%%

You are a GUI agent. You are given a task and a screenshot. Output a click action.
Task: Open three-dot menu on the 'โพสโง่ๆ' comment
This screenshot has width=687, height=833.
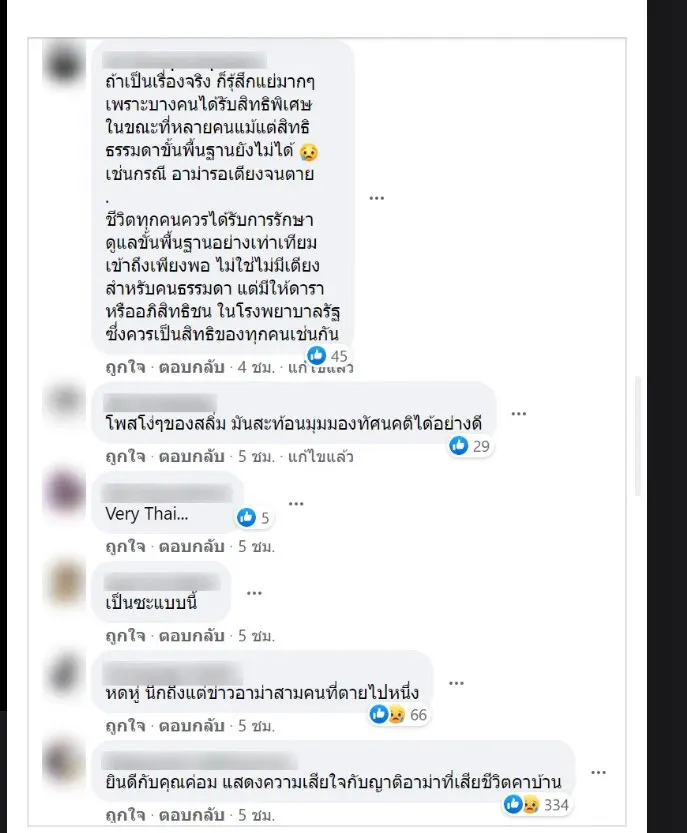518,414
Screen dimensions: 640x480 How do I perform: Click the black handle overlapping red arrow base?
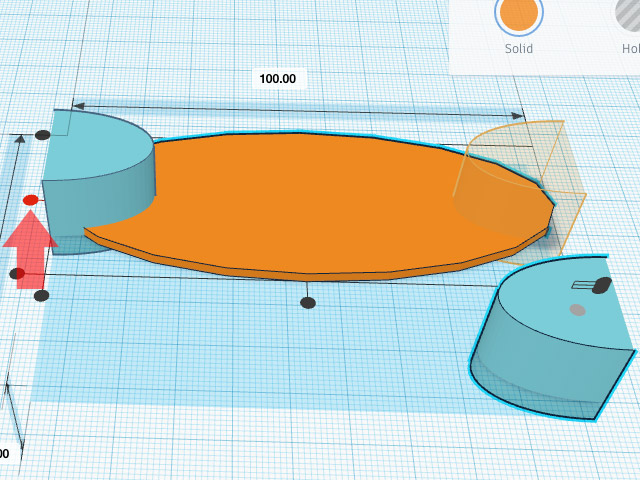click(17, 273)
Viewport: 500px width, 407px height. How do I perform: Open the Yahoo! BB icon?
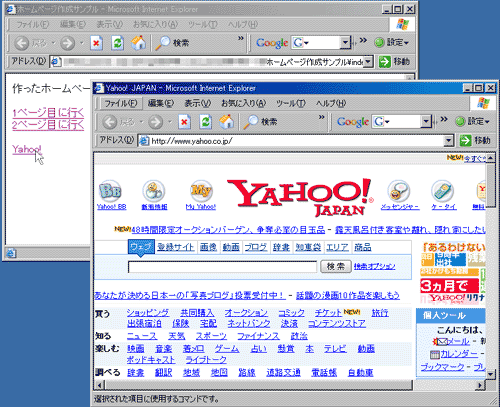111,191
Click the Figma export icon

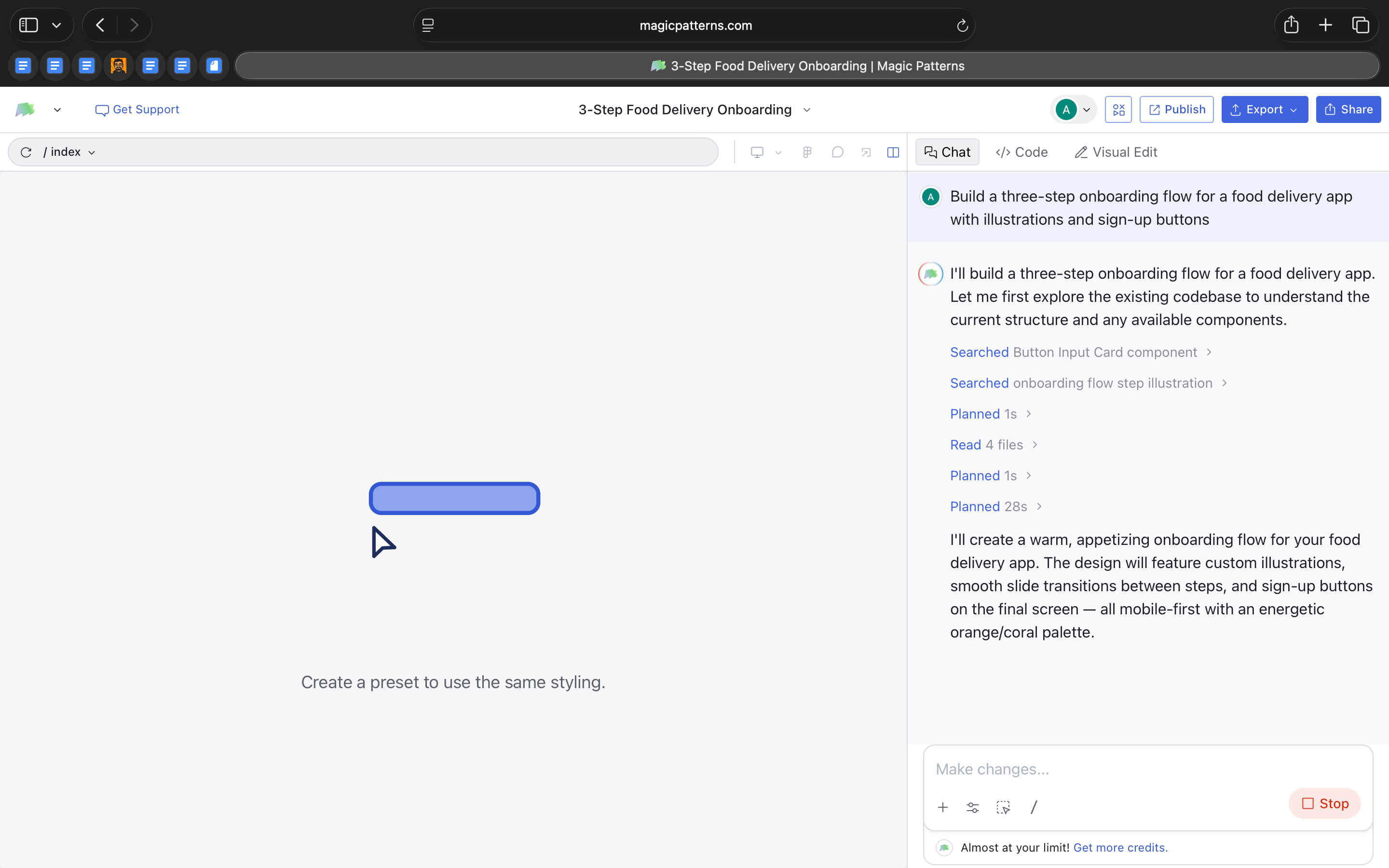pos(807,152)
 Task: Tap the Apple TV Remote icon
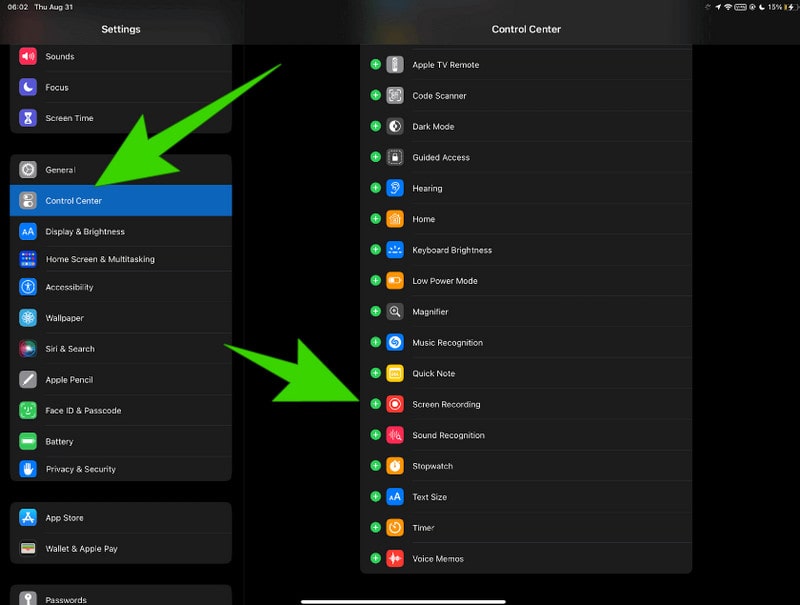coord(395,65)
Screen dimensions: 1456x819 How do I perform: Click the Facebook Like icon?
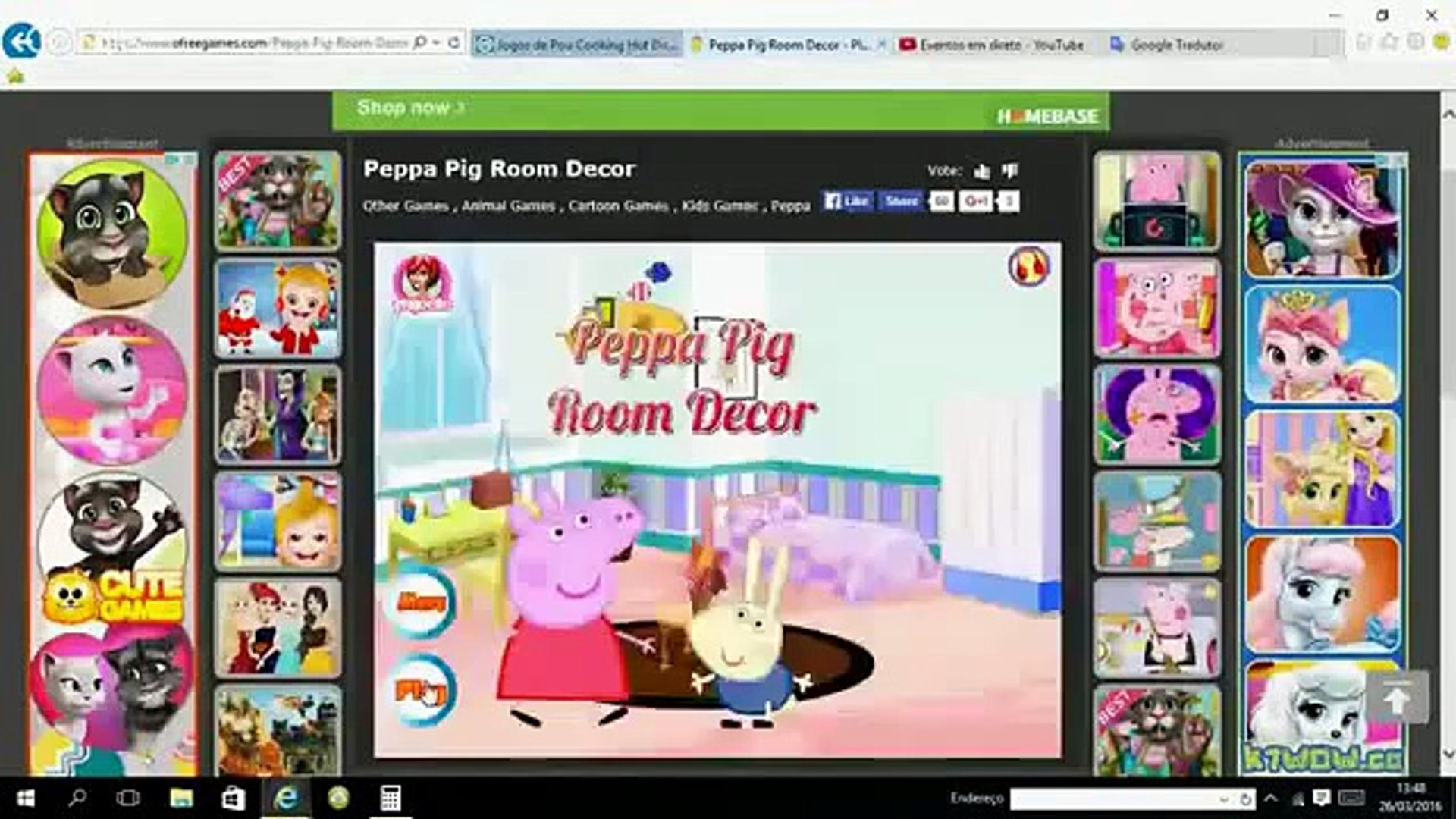(846, 201)
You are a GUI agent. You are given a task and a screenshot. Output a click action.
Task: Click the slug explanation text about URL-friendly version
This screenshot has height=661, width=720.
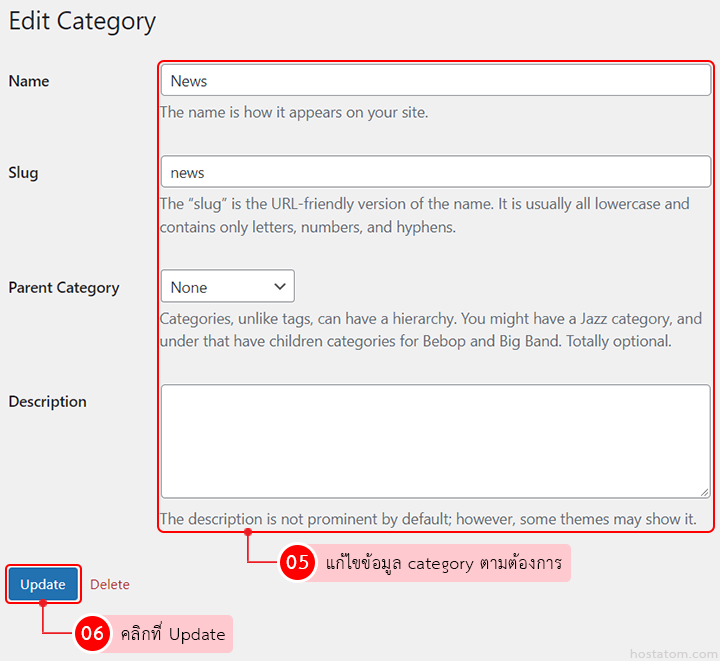pyautogui.click(x=425, y=215)
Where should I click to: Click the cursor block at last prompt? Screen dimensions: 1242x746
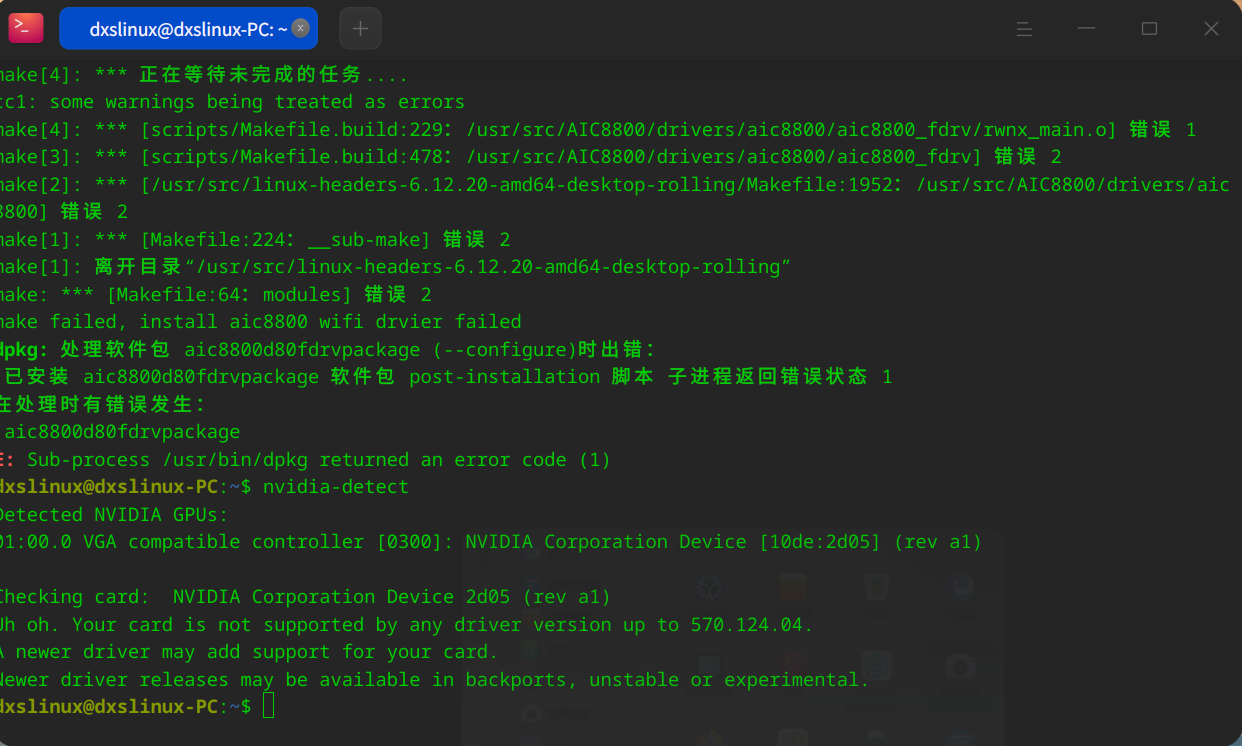[268, 706]
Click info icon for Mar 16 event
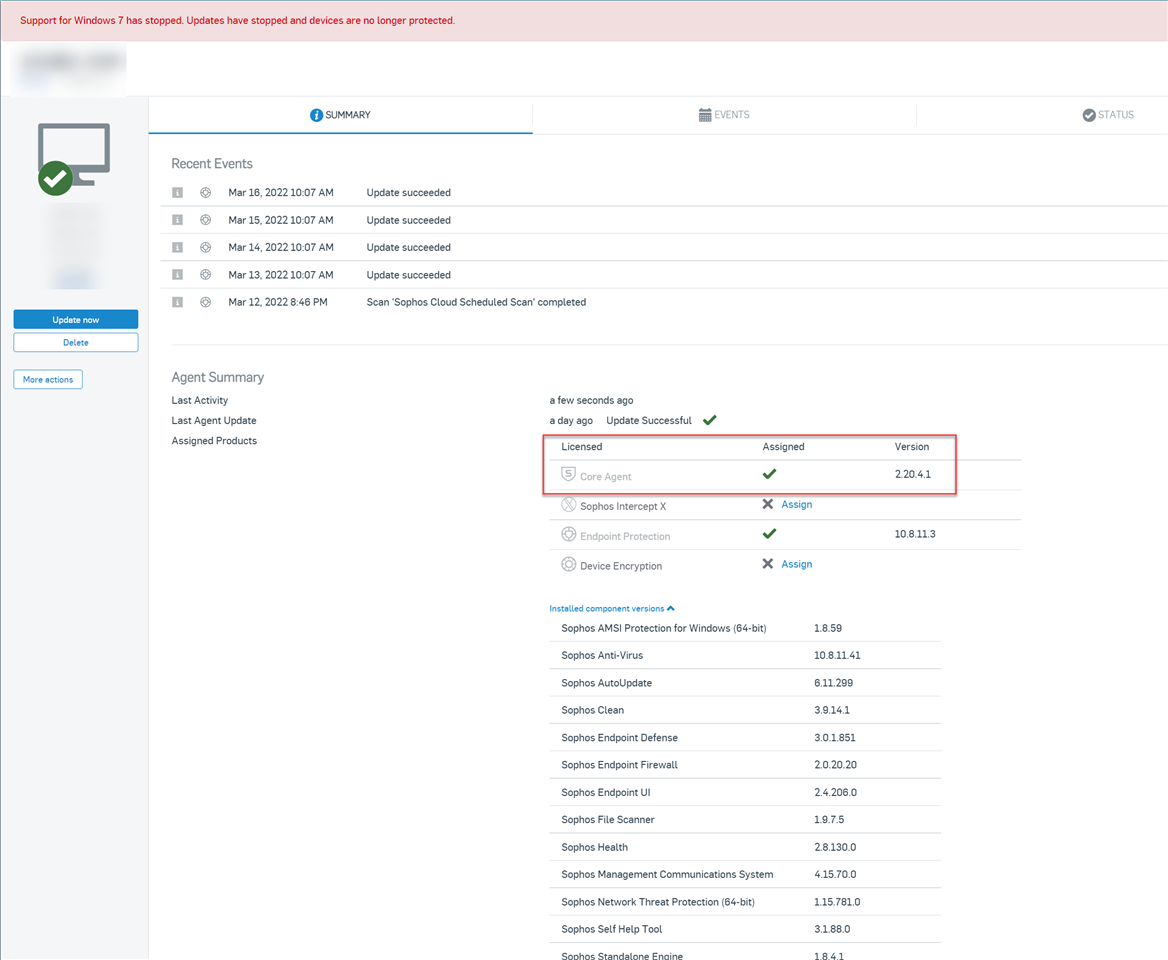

%%

# GIVEN INSTRUCTION:
Pick out each line of the records above that contains the string "Open". Case counts.

# TASK OUTPUT:
Task: Open three-dot menu on the 'โพสโง่ๆ' comment
Viewport: 500px width, 407px height. How do I perform: Open the Yahoo! BB icon?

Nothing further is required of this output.